Instructions for the task - Locate the line that contains "You are a GUI". Retype it and every line after it to the end of the records, exactly, but not the pictures.

Pixel coordinate grounding data:
+++

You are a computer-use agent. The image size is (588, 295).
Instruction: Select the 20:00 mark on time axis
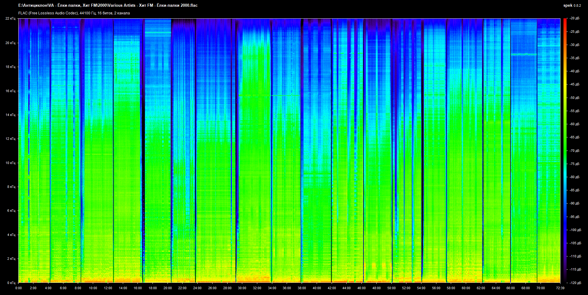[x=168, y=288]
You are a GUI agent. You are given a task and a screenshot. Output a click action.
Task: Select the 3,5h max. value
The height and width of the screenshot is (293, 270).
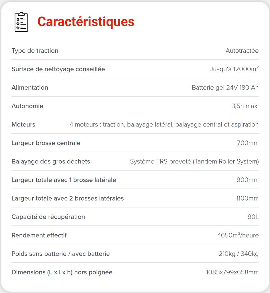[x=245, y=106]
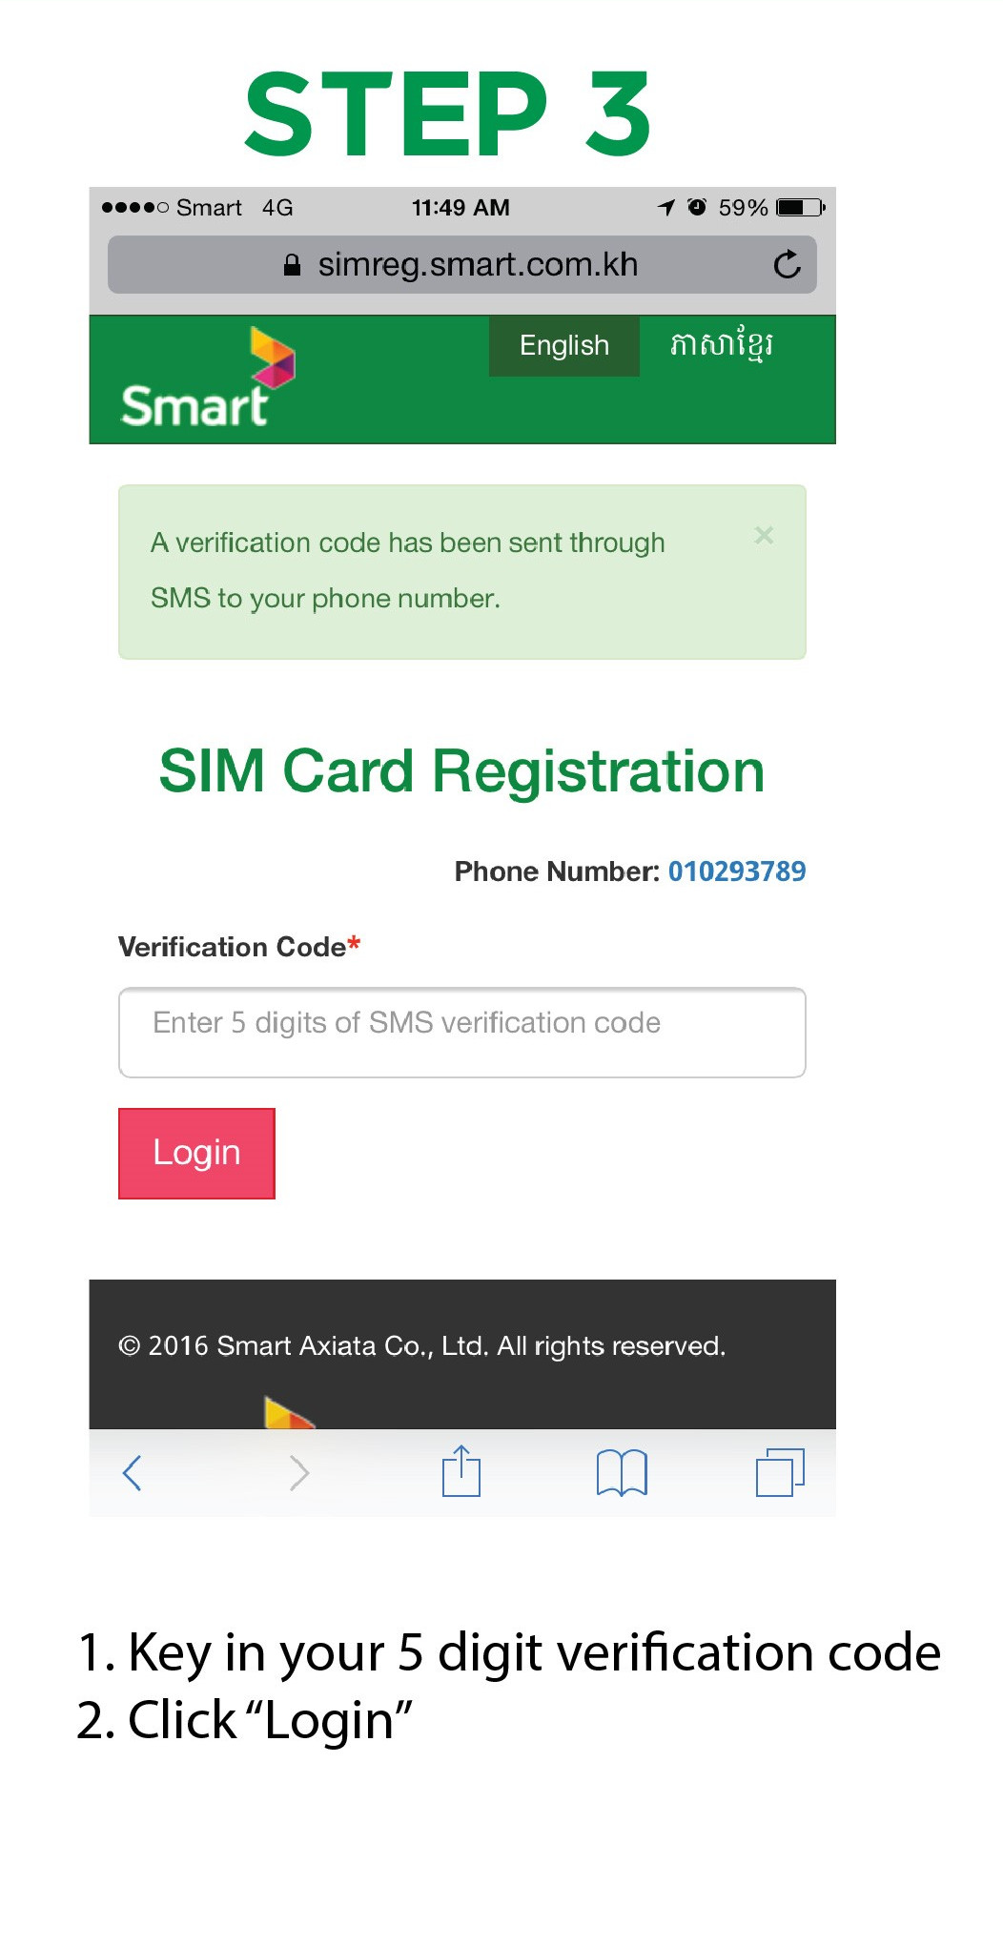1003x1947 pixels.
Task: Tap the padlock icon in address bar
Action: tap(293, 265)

+++

Answer section -
You are a GUI agent. You are given a task and a screenshot. Output a click action.
Task: Select the 3,5h max. value
The height and width of the screenshot is (293, 270).
[x=245, y=106]
1003x1947 pixels.
Task: Tap the padlock icon in address bar
Action: tap(293, 265)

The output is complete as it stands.